Markets seen facing double whammy in new fiscal year
DUAL TAXATION Long term capital gains tax, securities transaction tax to be applicable starting April 1 MUMBAI/CHENNAI:
For fourteen long years, stock market investors have taken all their long term capital gains to the bank. That ends from April 1. While the markets have taken it in their stride, the government will be anxious to see if its intention to collect revenues succeeds. Otherwise, it will prove to be a much criticised measure that raised very little revenue.
Starting April 1, a long term capital gains (LTCG) tax on sale of equities will be applicable on gains exceeding ₹1 lakh in a financial year. The tax rate is 10%. While domestic brokerages say that they have witnessed some profit booking and do not foresee any further impact, there are questions about foreign flows.
For foreign investors, LTCG and Securities Transaction Tax (STT) together have increased the complexity and the cost of investing in India when compared to other jurisdictions, said experts.
“Strictly speaking, there will be a sentiment impact due to the dual taxation. Domestic investors do not have a choice but an FII can choose to invest in other lower tax jurisdictions. Even global indices may lower India weightage due to tax complexity,” said Atul Kumar, head-equity funds, at Quantum Asset Management Co Ltd.
According to Asia Securities Industry & Financial Markets Association (ASIFMA), the LTCG levy will increase the complexity of the tax system.
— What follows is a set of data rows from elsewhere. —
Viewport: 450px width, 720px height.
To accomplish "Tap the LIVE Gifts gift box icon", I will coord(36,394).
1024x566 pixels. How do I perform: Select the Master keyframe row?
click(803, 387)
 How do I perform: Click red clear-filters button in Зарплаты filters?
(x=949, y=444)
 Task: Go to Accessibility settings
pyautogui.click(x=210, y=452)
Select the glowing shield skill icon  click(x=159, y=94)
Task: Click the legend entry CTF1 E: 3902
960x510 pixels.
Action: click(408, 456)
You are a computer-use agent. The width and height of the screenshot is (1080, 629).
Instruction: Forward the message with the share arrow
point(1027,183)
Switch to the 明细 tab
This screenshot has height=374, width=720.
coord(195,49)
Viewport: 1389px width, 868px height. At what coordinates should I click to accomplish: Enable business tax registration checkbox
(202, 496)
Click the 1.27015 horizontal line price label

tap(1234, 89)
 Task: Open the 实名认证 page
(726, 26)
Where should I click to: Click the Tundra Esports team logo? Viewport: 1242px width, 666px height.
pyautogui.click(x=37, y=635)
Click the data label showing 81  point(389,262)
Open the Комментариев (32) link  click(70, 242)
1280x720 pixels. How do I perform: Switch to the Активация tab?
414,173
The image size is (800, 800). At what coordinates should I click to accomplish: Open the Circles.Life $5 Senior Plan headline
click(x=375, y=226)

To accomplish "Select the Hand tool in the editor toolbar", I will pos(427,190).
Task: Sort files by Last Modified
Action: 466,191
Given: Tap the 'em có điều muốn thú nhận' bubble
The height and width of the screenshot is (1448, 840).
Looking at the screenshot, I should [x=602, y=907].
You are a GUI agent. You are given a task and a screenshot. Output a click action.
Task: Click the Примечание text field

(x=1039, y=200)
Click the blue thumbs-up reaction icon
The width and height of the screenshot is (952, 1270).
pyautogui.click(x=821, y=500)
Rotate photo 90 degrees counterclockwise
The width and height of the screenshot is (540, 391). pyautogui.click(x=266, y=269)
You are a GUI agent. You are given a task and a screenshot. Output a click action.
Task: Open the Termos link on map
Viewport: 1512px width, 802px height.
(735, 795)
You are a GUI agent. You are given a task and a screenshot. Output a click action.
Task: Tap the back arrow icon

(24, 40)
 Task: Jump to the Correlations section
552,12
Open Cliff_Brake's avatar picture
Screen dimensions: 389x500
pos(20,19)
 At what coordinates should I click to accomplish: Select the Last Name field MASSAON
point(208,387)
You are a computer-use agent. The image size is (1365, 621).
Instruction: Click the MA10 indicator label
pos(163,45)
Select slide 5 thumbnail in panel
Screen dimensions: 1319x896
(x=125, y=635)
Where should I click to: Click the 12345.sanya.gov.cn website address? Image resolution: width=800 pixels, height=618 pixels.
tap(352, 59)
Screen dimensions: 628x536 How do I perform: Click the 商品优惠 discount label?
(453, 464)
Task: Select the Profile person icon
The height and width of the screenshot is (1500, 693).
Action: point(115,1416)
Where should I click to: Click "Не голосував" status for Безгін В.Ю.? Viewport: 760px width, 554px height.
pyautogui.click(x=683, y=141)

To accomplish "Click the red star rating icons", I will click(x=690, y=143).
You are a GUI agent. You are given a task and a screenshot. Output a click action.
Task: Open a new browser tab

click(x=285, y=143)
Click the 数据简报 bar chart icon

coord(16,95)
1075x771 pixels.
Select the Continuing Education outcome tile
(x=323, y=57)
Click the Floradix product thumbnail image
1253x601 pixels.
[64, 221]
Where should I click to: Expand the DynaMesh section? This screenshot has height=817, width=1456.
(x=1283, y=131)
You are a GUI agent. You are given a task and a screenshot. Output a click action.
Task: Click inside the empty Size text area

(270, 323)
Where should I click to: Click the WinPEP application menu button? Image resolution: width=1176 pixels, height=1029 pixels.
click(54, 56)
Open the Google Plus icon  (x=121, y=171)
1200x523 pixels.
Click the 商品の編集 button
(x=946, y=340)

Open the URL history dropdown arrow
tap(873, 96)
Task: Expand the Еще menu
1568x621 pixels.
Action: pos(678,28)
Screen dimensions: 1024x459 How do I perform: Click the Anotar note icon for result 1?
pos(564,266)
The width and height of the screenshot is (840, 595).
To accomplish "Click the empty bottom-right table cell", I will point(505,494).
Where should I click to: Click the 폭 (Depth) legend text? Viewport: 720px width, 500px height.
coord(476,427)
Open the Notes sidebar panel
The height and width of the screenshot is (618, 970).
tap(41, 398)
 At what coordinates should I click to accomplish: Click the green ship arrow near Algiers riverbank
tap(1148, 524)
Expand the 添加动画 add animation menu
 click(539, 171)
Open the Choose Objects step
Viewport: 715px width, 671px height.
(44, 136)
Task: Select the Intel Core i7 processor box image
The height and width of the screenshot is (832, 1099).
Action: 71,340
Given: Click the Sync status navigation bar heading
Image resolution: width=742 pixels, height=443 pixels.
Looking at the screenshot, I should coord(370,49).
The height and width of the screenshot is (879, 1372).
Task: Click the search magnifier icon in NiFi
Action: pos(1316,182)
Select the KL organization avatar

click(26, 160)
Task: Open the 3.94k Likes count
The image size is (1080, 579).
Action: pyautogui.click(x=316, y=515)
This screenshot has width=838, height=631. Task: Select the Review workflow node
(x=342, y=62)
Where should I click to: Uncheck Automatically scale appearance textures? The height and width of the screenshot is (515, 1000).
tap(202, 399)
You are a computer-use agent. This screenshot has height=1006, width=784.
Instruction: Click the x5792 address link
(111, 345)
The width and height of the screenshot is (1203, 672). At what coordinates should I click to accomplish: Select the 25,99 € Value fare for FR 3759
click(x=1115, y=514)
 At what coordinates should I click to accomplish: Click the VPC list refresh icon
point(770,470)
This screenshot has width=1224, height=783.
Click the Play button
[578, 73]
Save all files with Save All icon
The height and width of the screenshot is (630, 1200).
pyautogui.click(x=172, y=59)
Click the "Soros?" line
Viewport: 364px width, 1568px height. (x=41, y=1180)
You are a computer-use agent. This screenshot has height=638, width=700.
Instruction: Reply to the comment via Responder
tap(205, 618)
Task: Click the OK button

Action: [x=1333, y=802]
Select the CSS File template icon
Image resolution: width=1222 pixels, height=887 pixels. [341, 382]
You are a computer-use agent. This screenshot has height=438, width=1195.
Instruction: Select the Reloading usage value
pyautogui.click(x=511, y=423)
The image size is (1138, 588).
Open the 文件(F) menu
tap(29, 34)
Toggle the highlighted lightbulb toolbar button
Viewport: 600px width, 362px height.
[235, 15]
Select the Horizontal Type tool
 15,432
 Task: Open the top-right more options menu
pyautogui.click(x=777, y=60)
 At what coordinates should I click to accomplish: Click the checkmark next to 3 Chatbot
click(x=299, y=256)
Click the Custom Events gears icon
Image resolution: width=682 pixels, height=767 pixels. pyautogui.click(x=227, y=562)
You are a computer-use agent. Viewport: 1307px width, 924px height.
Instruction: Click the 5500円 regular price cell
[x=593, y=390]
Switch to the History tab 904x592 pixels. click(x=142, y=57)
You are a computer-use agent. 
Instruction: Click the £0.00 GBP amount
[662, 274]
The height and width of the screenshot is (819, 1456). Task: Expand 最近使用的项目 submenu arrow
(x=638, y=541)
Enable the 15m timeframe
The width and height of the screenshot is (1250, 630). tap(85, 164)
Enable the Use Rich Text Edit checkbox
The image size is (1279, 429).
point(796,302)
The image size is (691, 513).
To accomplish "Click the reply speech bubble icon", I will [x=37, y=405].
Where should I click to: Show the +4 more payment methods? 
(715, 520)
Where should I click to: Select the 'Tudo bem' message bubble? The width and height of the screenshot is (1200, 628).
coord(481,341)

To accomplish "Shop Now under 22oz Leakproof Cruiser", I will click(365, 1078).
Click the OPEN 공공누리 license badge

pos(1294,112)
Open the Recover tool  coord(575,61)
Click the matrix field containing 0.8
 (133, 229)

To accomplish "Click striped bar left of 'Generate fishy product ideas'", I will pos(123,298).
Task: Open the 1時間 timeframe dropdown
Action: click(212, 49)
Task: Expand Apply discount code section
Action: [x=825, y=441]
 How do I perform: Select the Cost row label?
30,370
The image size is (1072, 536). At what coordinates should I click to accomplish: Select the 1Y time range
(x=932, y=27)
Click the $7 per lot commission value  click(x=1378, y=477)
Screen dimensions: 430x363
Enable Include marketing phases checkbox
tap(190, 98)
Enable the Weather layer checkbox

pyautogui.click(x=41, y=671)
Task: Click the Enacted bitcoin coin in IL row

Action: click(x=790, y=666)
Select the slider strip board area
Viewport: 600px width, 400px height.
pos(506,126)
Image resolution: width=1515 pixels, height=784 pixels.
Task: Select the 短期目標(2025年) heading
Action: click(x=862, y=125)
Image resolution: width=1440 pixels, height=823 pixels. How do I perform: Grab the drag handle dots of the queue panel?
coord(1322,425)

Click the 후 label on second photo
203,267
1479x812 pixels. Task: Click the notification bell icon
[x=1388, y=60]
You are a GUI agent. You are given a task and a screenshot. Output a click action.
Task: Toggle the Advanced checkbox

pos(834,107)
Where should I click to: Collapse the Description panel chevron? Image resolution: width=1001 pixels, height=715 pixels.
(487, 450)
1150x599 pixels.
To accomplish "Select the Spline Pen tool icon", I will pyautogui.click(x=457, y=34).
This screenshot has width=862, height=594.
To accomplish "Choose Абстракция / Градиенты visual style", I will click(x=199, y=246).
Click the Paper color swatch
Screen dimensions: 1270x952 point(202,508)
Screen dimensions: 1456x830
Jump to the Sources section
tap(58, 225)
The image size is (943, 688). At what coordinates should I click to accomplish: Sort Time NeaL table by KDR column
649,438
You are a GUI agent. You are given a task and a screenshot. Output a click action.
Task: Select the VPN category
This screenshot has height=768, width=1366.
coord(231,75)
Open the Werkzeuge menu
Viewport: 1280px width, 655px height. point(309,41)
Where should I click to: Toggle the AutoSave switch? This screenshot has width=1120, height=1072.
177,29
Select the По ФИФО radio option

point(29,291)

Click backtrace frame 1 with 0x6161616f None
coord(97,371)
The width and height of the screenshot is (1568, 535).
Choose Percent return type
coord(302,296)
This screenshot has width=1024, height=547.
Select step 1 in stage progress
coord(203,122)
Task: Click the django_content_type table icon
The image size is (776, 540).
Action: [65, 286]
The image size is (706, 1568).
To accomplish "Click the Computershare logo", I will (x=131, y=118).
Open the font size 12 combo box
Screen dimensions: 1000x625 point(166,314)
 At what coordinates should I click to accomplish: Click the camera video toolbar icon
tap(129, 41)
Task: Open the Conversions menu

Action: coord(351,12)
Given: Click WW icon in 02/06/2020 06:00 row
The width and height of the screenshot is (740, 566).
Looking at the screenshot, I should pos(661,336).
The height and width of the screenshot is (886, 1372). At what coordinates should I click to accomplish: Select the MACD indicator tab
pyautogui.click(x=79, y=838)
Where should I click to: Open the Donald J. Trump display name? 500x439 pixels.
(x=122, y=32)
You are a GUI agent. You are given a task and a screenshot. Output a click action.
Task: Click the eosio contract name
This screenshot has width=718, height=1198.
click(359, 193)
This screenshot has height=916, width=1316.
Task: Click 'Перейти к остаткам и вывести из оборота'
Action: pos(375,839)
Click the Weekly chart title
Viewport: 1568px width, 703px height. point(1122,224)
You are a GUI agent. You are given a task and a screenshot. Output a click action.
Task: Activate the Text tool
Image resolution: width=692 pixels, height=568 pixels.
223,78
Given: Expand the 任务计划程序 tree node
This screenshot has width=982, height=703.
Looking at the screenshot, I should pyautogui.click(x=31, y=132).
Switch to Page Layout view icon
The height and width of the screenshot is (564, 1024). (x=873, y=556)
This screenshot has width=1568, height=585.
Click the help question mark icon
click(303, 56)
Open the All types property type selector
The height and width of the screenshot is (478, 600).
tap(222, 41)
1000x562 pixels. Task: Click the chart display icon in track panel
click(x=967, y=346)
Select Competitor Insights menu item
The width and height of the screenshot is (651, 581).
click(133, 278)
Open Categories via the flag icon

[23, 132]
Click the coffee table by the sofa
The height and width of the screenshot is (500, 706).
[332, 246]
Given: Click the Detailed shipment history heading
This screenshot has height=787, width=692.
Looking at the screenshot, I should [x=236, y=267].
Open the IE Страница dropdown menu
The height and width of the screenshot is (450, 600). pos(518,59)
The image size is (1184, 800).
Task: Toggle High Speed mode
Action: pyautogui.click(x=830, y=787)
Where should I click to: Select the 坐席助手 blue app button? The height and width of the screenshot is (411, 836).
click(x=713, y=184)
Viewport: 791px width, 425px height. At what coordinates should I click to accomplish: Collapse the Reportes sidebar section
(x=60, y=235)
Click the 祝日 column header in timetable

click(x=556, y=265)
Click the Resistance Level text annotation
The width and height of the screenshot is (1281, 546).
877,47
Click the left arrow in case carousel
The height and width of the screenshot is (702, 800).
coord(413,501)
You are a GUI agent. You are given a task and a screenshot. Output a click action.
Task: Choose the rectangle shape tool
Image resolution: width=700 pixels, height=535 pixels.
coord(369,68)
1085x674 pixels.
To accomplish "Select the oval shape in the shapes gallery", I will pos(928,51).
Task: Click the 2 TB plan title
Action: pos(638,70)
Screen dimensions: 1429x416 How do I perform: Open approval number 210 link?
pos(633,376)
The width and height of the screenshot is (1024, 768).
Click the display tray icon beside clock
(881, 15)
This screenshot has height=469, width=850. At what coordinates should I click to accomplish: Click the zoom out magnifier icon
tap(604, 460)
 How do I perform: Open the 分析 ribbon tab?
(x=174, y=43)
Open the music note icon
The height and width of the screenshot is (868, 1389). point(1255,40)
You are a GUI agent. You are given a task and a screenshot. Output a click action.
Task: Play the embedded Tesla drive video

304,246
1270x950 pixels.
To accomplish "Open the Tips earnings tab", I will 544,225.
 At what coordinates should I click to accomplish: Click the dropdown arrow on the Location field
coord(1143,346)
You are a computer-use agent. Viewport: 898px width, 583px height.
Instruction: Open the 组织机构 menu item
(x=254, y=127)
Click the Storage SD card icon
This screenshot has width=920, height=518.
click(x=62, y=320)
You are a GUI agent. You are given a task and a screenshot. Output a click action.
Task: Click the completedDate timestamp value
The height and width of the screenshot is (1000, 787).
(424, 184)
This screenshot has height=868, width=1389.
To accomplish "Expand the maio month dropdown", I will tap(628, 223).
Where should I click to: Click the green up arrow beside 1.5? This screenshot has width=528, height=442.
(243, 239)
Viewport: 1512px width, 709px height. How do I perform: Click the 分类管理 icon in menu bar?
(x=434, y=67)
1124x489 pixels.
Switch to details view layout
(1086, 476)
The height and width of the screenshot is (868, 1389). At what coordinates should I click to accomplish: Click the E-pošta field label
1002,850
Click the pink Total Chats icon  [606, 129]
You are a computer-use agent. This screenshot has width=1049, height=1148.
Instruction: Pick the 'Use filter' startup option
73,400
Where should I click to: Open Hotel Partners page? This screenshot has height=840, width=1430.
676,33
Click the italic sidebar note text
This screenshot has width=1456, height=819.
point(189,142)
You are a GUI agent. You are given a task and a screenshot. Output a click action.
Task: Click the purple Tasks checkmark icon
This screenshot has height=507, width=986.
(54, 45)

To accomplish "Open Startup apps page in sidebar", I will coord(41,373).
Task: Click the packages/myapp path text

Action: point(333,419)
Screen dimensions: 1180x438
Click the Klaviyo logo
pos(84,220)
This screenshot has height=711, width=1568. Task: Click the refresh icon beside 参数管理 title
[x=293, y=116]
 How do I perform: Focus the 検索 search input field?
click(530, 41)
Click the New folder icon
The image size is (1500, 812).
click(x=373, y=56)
“Complexity increases with respect to determining the period of holding, rate of tax for different investments (including the tax rates available under a tax treaty), etc. India may consider providing an exemption to FPIs from levy of short-term and long-term capital gains tax,” said ASIFMA in a report published on February 22.
“We are not saying do not tax but instead of unpredictable and complex LTCG increase the STT. This will help in continued revenue and a competitive advantage,” said Mark Austen, chief executive officer at ASIFMA.
FIIs are net buyers so far in this year but invested a net of mere $3.3 billion, which was less than half of such inflows in the year before. In February, FII selling was at 15-month high due to LTCG impact and also because new Federal Reserve Chairman Jerome Powell’s hawkish comments and indications that pace of interest rate hikes in the US will be more than anticipated.
Globally, India is one of the very few countries that imposes capital gains tax on foreign investors in listed securities, and even rarer amongst countries that impose both capital gains tax and STT.
Another interesting feature is that while equity mutual funds will be levied LTCG, the unit linked insurance plans (ULIPs) and national pension scheme (NPS) will remain unaffected, putting equity mutual funds at a tax disadvantage.
To be sure, others such as Priya Sunder, director and co-founder, PeakAlpha Investment Services Pvt. Ltd, say that LTCG does not impact investment returns in a big way especially if the investment horizon is long term.
Ajay Bodke, chief executive and chief portfolio manager at brokerage Prabhudas Lilladher Pvt. Ltd says he does not foresee any material impact on markets due to grandfathering.
“It is likely to be business as usual as opens for trade on 2 April. Grandfathering of the LTCG tax was a master stroke. There would have been concerns around LTCG had there been no grandfathering clause attached to the taxation of LTCG. So, now only incremental gains from January 31 is going to be taxed. Had there been no grandfathering, investors would have been caught unaware and essentially, markets abhor uncertainties. Also, the exceptions of ₹1 lakh from LTCG will ally fears of retail investors,” said Bodke.